In 2017, the US Department of Homeland Security began separating refugee mothers from their children at the US-Mexico border. This is an attack on basic human rights and family values. In our response to this crisis, we must remember the individual lives that are impacted by this change in policy. As part of building awareness, the COWC offers this short reflection on our experience with immigrant rights at the border.

In 2016, the Central Ohio Worker Center sent three of our board members and several other participants to volunteer with the CARA pro bono project at the South Texas Family Residential Facility in Dilley, Texas. We spent one week working inside the facility with mothers and children who had fled gang violence, domestic abuse, and abject poverty and come to the United States seeking safety. Instead of providing support, our government arrests and detains these families in order to subject them to enhanced asylum procedures known as the credible fear process. Working alongside CARA attorneys and paralegals, we prepared the women for their interview and provided moral support to the children.

As COWC Board Member Jessica Camacho recalled at a recent deportation defense workshop, one of our volunteers took on the responsibility of keeping the children entertained while their mothers recounted horrifying stories with our volunteers. While we were on-the-ground, the private detention facility industry was trying to lobby the state of Texas to designate these detention facilities as “day care centers” to skirt federal laws that prohibited keeping children in detention for prolonged periods of time.
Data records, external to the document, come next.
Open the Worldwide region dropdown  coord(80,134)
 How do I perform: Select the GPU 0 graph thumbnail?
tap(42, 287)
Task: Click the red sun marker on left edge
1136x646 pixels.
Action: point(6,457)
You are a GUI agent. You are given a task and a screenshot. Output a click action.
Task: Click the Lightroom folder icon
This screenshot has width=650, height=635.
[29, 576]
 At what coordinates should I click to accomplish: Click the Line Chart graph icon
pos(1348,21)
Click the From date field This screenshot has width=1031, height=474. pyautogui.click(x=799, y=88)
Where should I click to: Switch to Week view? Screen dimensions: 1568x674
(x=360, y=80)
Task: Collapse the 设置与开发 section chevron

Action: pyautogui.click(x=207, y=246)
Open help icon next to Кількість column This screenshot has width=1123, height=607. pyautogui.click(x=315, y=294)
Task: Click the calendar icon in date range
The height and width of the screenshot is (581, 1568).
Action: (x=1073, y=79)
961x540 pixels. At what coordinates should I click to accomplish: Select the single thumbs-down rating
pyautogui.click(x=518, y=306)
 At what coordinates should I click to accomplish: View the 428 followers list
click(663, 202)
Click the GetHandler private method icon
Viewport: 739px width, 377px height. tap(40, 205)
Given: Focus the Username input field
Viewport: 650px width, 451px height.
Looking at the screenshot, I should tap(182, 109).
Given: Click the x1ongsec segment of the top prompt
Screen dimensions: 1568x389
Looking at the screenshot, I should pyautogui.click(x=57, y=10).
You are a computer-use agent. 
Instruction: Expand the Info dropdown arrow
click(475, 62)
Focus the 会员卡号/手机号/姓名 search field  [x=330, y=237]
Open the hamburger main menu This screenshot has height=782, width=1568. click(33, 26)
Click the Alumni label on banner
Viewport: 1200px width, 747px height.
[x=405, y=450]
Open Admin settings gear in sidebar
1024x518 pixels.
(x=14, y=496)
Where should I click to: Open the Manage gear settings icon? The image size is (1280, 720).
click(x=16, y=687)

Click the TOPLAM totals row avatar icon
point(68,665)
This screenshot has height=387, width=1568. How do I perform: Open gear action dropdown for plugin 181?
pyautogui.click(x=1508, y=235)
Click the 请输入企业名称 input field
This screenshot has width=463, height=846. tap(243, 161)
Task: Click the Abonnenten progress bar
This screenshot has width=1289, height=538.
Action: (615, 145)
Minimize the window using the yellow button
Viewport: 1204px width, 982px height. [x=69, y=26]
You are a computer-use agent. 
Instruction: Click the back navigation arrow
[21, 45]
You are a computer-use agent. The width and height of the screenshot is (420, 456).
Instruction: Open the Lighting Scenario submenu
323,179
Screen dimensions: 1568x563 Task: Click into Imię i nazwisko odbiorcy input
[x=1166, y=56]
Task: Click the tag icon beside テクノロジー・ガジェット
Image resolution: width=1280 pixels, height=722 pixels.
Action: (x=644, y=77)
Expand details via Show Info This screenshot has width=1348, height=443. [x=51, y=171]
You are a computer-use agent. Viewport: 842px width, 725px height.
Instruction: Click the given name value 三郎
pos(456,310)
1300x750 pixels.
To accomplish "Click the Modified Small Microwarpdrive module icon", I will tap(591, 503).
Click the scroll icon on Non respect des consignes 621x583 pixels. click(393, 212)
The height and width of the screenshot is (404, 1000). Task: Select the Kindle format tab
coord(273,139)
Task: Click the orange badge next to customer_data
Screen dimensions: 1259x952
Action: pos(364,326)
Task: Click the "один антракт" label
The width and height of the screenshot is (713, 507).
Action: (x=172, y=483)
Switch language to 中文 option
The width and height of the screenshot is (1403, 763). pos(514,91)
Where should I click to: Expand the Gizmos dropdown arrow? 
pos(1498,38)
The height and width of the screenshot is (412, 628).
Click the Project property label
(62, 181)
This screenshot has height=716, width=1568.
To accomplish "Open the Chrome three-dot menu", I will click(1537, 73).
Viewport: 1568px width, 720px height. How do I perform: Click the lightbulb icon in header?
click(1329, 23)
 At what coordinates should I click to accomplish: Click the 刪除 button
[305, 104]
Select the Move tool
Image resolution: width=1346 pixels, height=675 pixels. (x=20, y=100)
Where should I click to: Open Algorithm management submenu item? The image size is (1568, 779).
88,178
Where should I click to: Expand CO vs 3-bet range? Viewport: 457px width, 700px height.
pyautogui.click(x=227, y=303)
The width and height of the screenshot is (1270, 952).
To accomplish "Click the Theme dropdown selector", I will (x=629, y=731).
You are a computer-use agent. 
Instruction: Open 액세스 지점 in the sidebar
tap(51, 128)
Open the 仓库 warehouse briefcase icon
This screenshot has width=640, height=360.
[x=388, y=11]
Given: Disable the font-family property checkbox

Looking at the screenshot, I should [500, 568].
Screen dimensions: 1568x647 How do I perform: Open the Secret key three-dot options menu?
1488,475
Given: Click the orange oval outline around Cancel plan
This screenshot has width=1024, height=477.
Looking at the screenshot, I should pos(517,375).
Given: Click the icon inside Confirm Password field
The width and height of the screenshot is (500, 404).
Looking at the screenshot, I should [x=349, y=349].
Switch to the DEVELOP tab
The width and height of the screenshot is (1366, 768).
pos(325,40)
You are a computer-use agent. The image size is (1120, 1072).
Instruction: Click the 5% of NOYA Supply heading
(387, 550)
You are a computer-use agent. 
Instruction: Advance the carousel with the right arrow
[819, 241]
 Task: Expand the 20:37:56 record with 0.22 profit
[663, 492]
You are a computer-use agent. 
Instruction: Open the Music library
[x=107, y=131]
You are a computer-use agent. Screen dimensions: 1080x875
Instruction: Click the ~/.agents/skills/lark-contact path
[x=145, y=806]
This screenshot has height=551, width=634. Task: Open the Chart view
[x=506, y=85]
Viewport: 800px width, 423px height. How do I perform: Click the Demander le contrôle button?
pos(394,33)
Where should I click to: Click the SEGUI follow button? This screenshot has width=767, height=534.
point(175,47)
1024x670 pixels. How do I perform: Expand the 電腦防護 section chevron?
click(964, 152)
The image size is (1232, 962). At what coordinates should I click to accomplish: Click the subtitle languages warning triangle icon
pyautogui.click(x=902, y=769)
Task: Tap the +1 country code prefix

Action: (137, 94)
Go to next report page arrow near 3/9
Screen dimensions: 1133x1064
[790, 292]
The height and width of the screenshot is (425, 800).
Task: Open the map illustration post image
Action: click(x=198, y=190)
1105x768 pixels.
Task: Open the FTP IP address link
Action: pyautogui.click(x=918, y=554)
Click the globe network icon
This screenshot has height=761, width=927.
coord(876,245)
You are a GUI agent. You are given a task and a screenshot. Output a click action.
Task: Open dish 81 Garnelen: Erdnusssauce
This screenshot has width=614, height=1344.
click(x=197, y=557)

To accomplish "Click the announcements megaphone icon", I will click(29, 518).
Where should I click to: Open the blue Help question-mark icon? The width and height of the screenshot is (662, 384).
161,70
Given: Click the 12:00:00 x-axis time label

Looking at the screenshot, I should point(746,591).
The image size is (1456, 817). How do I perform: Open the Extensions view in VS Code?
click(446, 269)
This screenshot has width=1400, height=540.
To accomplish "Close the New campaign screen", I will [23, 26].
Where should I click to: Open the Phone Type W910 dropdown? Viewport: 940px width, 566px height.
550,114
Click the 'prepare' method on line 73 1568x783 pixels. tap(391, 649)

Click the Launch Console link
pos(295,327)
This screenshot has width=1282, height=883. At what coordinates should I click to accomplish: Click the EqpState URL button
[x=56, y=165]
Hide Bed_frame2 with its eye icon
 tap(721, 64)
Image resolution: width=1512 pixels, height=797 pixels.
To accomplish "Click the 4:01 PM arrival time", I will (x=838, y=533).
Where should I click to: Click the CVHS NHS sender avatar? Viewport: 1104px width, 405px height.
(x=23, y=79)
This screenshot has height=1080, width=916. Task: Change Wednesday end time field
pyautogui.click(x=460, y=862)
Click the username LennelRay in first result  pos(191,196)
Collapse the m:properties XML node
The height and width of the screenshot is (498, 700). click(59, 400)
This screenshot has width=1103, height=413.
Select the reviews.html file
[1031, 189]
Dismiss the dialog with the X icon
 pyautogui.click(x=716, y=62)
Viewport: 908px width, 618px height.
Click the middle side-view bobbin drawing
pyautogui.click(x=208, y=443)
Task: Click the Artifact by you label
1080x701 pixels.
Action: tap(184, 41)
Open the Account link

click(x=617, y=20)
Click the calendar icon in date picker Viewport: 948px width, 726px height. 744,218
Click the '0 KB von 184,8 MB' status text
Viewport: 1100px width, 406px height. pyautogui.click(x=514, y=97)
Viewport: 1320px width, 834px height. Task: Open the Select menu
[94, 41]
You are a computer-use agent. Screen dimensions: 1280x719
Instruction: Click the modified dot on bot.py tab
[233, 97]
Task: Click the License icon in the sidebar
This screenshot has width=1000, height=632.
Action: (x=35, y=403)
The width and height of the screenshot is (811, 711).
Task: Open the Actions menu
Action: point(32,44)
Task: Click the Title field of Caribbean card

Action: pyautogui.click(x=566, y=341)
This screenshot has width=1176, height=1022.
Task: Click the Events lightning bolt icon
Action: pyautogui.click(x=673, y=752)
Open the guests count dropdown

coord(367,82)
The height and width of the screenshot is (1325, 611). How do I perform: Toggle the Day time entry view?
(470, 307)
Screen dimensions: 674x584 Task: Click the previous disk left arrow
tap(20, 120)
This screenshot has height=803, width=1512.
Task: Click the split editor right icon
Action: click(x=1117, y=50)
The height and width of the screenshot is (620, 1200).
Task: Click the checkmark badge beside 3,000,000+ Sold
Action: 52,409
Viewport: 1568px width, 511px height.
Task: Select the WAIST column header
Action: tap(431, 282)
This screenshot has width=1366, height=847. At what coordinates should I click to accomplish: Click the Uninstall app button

Rather than addressing the problems that we observed, the Department of Homeland Security added to the abuses of refugee families. Today, the DHS is separating mothers from their children at the border in an attempt to discourage families from seeking asylum in the United States. The right to seek asylum is a basic universal human right enshrined in both national and international law.

The hardship that this will cause for the women and children that we worked with in Dilley is unimaginable. Many women we met with were already suffering from PTSD and other forms of trauma. Many were raped on the journey north. Many had family members or spouses killed in their home country. To come so far and be forcibly separated from one’s children is heartbreaking and possibly illegal.

In reality, the Department of Homeland Security has been separating families for years. What we commonly call “family detention” is actually mother and children detention; fathers are excluded from “family” and put into separate detention facilities — even if they are the sole parent traveling with immigrant children. If teenage male children turn 18 in detention, they are transferred to male-only detention centers, often in federal or state prisons. Furthermore, as we’ve seen right here in Columbus, Ohio, by deporting non-citizen parents, US citizen children are forced to grow up without one or both of their parents. Many enter the foster care system or are taken in by friends and family members. This recent attack on immigrant families only adds to the history of injustices against immigrants.

Now more than ever we need communities to come together in support of justice for immigrants and workers. The Central Ohio Worker Center stands ready to do just that. Through our deportation defense trainings, worker rights projects, local and state policy advocacy, and partnership with organized labor unions, we aim to do our part in creating a more just and equitable country world for immigrants and citizens alike.